Foam increases sweep efficiency during gas injection in enhanced oil recovery processes. Surfactant alternating gas (SAG) is the preferred method to inject foam for both operational and injectivity reasons. Dynamic SAG corefloods are unreliable for direct scaleup to the field because of core-scale artifacts. In this study, we report fit and scaleup local-equilibrium (LE) data at very-low injected-liquid fractions in a Bentheimer core for different surfactant concentrations and total superficial velocities.
We fit LE data to an implicit-texture foam model for scaleup to a dynamic foam process on the field scale using fractional-flow theory. We apply different parameter-fitting methods (least-squares fit to entire foam-quality scan and the method of Rossen and Boeije 2015) and compare their fits to data and predictions for scaleup. We also test the implications of complete foam collapse at irreducible water saturation for injectivity.

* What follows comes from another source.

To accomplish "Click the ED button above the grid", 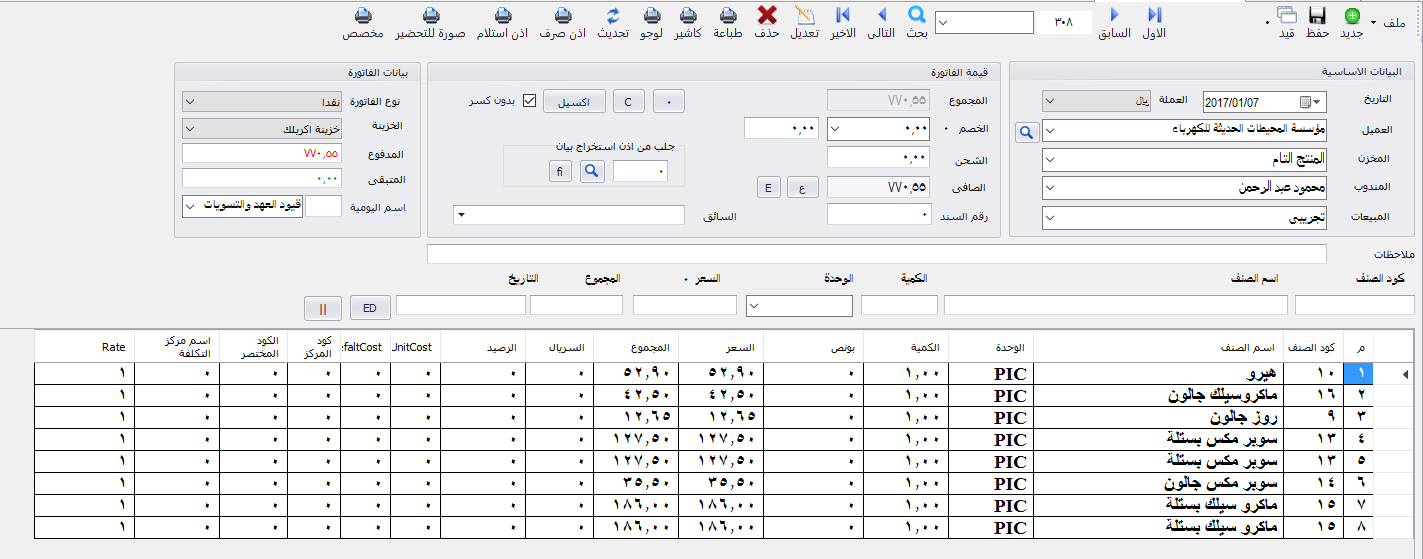I will (370, 308).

Each set of data predicts a shock front with sufficient mobility control at the leading edge of the foam bank. Mobility control improves with increasing surfactant concentration. In every case, scaleup injectivity is much better than with coinjection of gas and liquid. The results also illustrate how the foam model without the constraint of foam collapse at irreducible water saturation (Namdar Zanganeh et al. 2014) can greatly underestimate injectivity for strong foams.
For the first time, we examine how the method of fitting the parameters to coreflood data affects the resulting scaleup to field behavior. The method of Rossen and Boeije (2015) does not give a unique parameter fit, but the predicted mobility at the foam front is roughly the same in all cases. However, predicted injectivity does vary somewhat among the parameter fits. Gas injection in a SAG process depends especially on behavior at low injected-water fraction and whether foam collapses at the irreducible water saturation, which may not be apparent from a conventional scan of foam mobility as a function of gas fraction in the injected foam. In two of the five cases examined, this method of fitting the whole scan gives a poor fit for the shock in gas injection in SAG. We also test the sensitivity of the scaleup to the relative permeability krw(Sw) function assumed in the fit to data.
There are many issues involved in scaleup of laboratory data to field performance: reservoir heterogeneity, gravity, interactions between foam and oil, and so on. This study addresses the best way to fit model parameters without oil for a given permeability, an essential first step in scaleup before considering these additional complications.